WCIT was an “extraordinarily important” conference, which received an unprecedented level of attention for an international telecommunications conference, said David Gross of Wiley Rein, a former top State Department telecom official. Gross noted that while 89 countries signed the treaty and 55 including the U.S. didn’t, the vote could have been much more lopsided. “That masks in my view a little bit about where most of the other countries really are on Internet-related issues,” he said.
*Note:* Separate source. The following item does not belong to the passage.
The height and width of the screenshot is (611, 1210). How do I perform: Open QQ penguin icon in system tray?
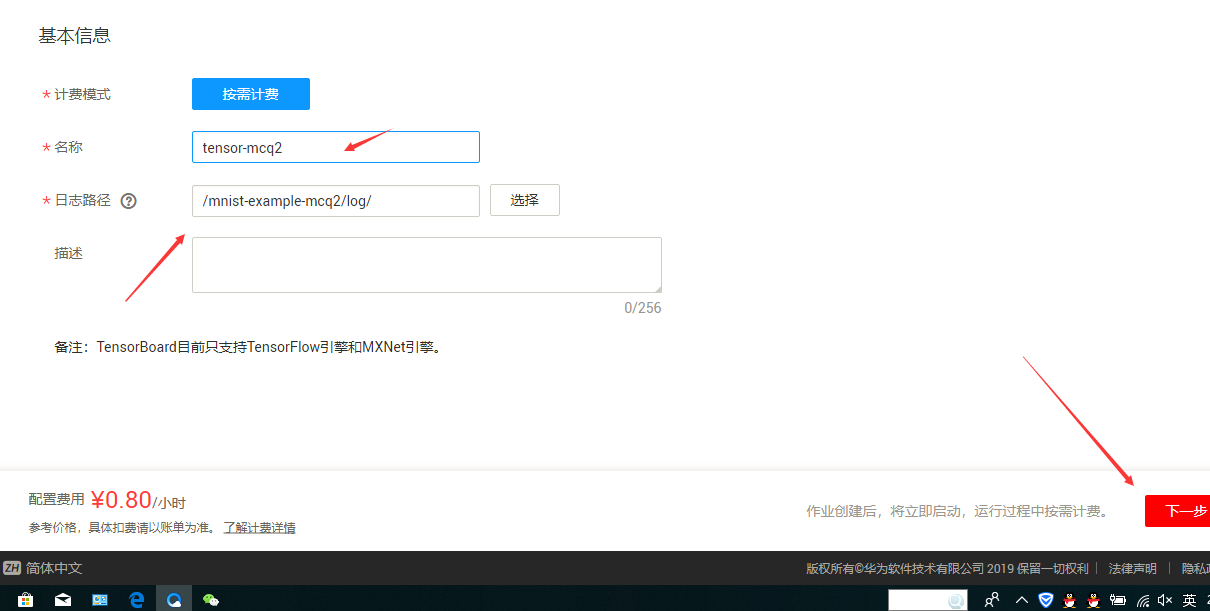[x=1070, y=601]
If not for a last-minute push by Iran for a human rights provision the vote would have been all but unanimous with the U.S. left largely on its own in opposition. “The fact for the first time, that I'm aware, of human rights being given to governments in an international treaty resulted in the fact that most of Europe, in fact virtually all of Europe, and other governments decided that they could not sign this,” he said.

"Europe almost voted for a huge expansion of the ITRs [international telecommunications regulations] into this space,” McDowell said in response. “As we go forward into this plenipot … the United States and other countries that are likeminded need to fundamentally rethink the ITU’s role.”

David Redl, counsel to the House Commerce Committee, said the U.S. was uniquely united against imposing rules on the Internet. “It was heartening to see that carried through and see competitors could be above the fray,” said. “Groups within the government that don’t always see eye-to-eye on issues of policy [were] all speaking from the same song sheet.” Redl warned that the U.S. will have to continue to be vigilant. “The Internet governance discussion is here to stay,” he said. “In our discussions with a lot of these other delegations from other member nations, you could hear they have very real concerns about Internet governance and they are not likely to stop talking because the United States doesn’t want to."

The FCC’s 2010 net neutrality rules didn’t help, Redl said. “One of the problems we faced when we were in Dubai, [where the WCIT met] and one of the things I heard from some the other member nations is that the U.S. seemed to be taking a bit of a do-as-I-say, not a do-as-I-do approach,” he said. “We were telling the world not to get the government involved in the Internet and, to be blunt, we had net neutrality thrown back in our faces. … While we may view what we do as consistently ‘white hat’ in this country, it may not be viewed quite the same way by others."

The unanimity of the U.S. delegation was noteworthy, agreed John Branscome, majority counsel for communications issues for the Senate Commerce Committee. “Everyone [was] running in the exact same direction, there was no daylight between the positions, which is very affirming and very hopeful for the future as we go forward,” he said. “This is the start. We have to remain vigilant.”